The Central of Georgia Railway traced its history back to 1833, so this 125th Anniversary brochure must date from 1958 or 1959. Although many larger railroads, including the Atlantic Coast Line, Seaboard Air Line, and Southern, crossed through Georgia, the Central of Georgia had more miles of tracks in the state than any other railroad.
The center of the brochure featured the above photo of the railroad’s two streamlined trains: the Nancy Hanks II (the railway had previously operated a train called Nancy Hanks in the 1890s) and Man o’ War. It may seem strange that a Georgia railroad would name a train for Abraham Lincoln’s mother, but in fact the train was named for a champion trotting horse from Kentucky, which in turn had been named for Lincoln’s mother.
The Nancy, as locals called it, made one round trip a day over the 294 miles between Atlanta and Savannah, while the Man o’ War–which was obviously also named for a champion race horse–made two round trips per day over the 117 miles between Atlanta and Columbus, Georgia. The first 6 or 7 miles out of Atlanta were on the same tracks, which is undoubtedly where the above photo was taken. A few years after this brochure was issued, Central of Georgia acquired a former Wabash dome car and added it to the Nancy.
The Man o’ War consisted of just four Budd-built cars: two coaches, a baggage-coach, and a tavern-observation car, for a total of 152 revenue seats and 56 non-revenue seats, all pulled by a General Motors E-7 locomotive. The Nancy Hanks was built by American Car & Foundry and included the same four cars plus one more coach, for 216 revenue and 54 non-revenue seats. During its first couple of years of operation, the Nancy carried an average of 243 passengers per trip, indicating that the railroad added coaches on weekends and other special occasions.
In compliance with Jim Crow laws, the Central of Georgia segregated the coaches with blacks confined to the baggage-coach of the Man o’ War and the baggage-coach and part of the first full coach of the Nancy Hanks. Blacks weren’t even allowed to patronize the diner-lounges. Most railroads did not appreciate the extra costs these laws imposed on them, but the Central of Georgia initially refused to desegregate even after Congress passed laws against such segregation, saying federal laws didn’t apply to its passenger trains because they didn’t cross state lines.

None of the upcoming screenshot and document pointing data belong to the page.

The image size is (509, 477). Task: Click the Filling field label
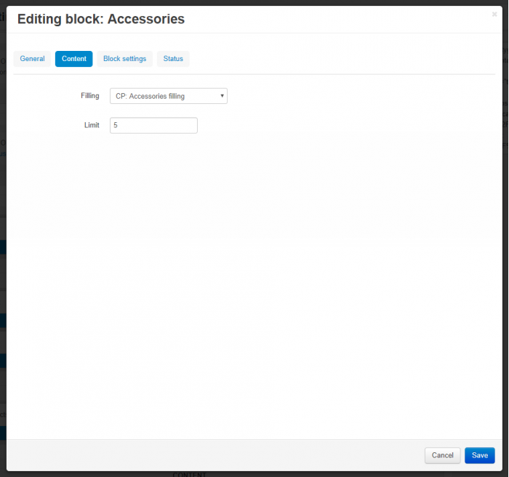[x=90, y=96]
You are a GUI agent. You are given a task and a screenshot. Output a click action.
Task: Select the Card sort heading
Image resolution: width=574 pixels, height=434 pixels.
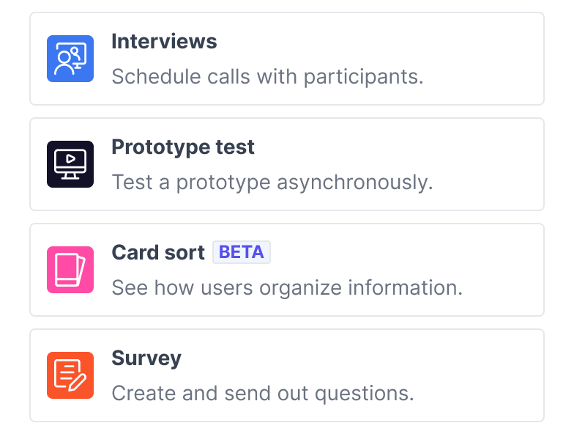[158, 252]
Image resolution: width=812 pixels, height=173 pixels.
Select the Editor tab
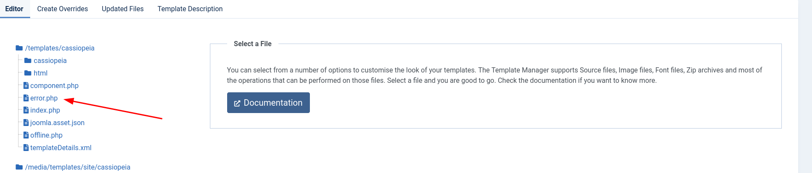(14, 9)
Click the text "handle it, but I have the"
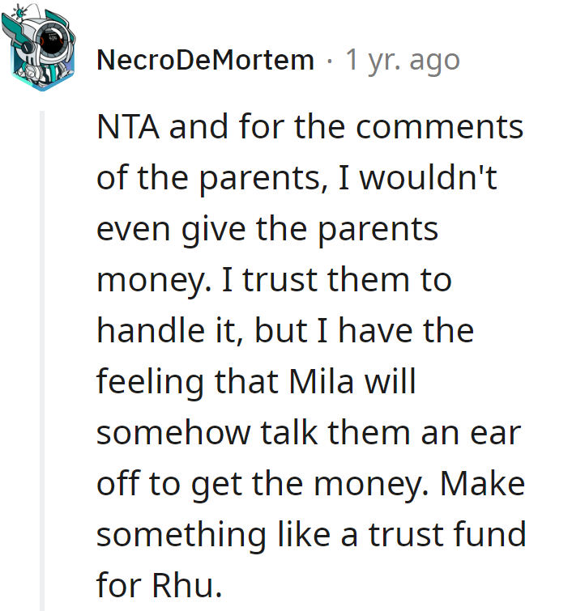This screenshot has height=611, width=572. click(x=285, y=332)
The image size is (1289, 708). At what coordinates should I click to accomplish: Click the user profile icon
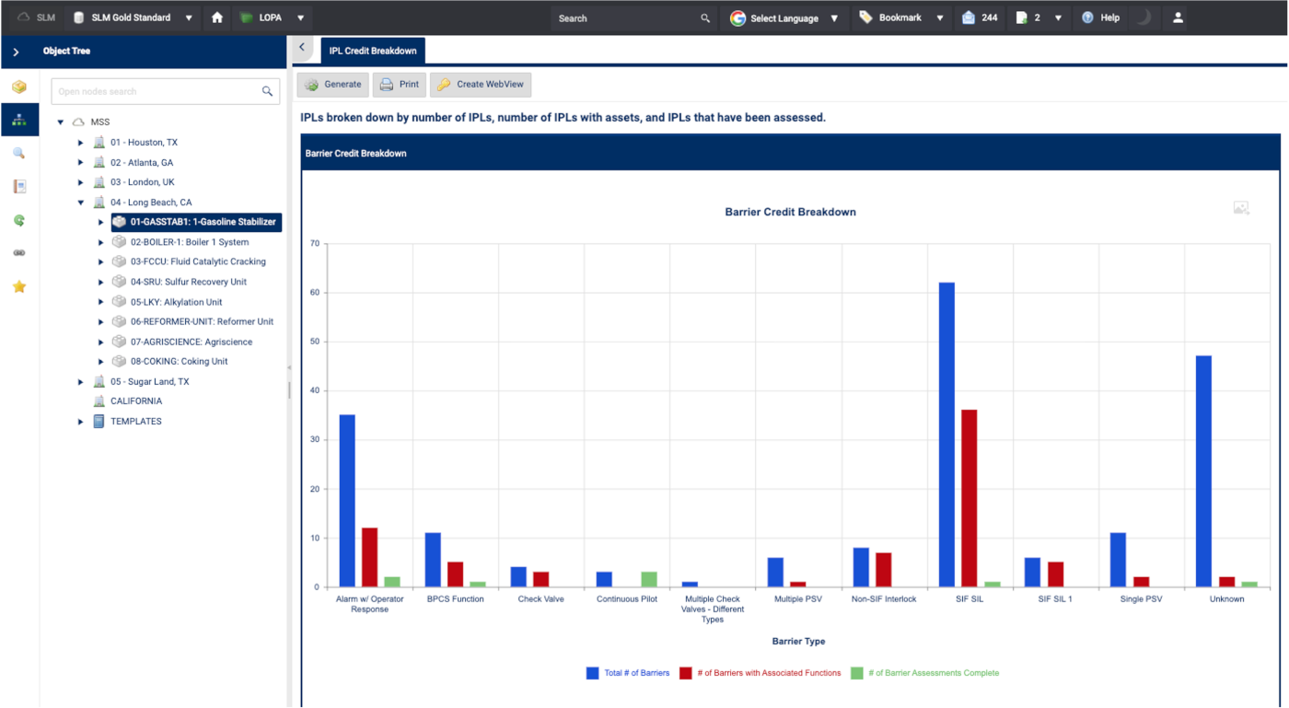1178,17
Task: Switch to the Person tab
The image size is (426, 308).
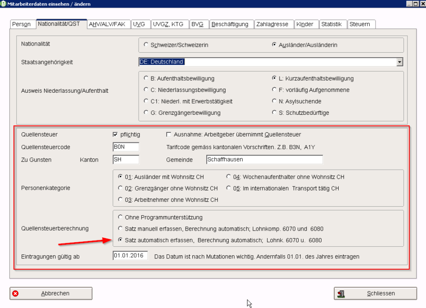Action: (x=22, y=24)
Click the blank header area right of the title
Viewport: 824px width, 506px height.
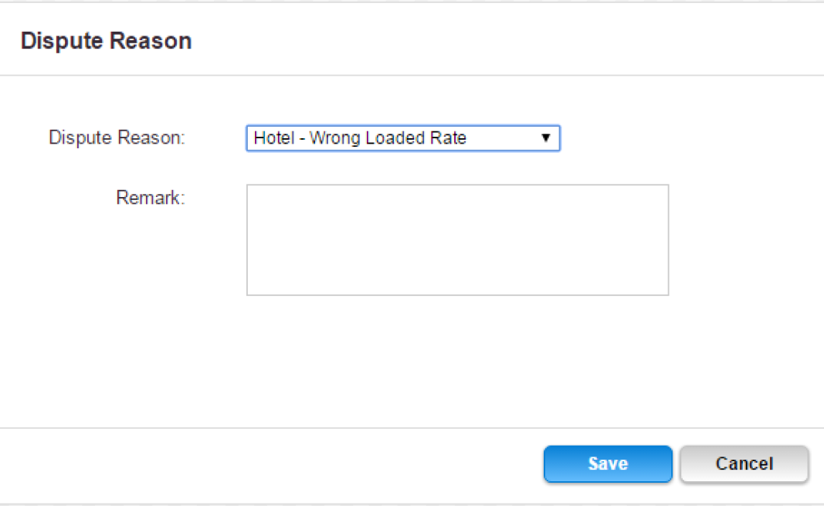pyautogui.click(x=504, y=41)
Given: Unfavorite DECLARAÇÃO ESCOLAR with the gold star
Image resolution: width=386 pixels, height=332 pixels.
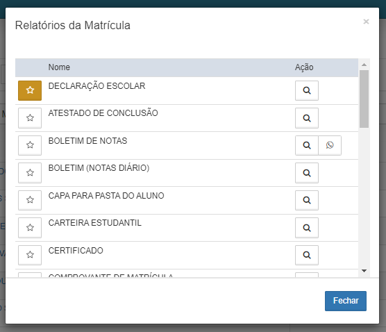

Most of this brochure isn’t about the passenger trains but focuses on the history of the railway, including four photos of steam locomotives. The name of the brochure is “the Right Way,” a tribute to the fact that the railway had managed to survive 125 years. In fact, it had gone bankrupt twice during that time, and had been acquired by two other railroads at various times in its history. In 1963, the Southern Railway bought it and today it is apart of the Norfolk Southern.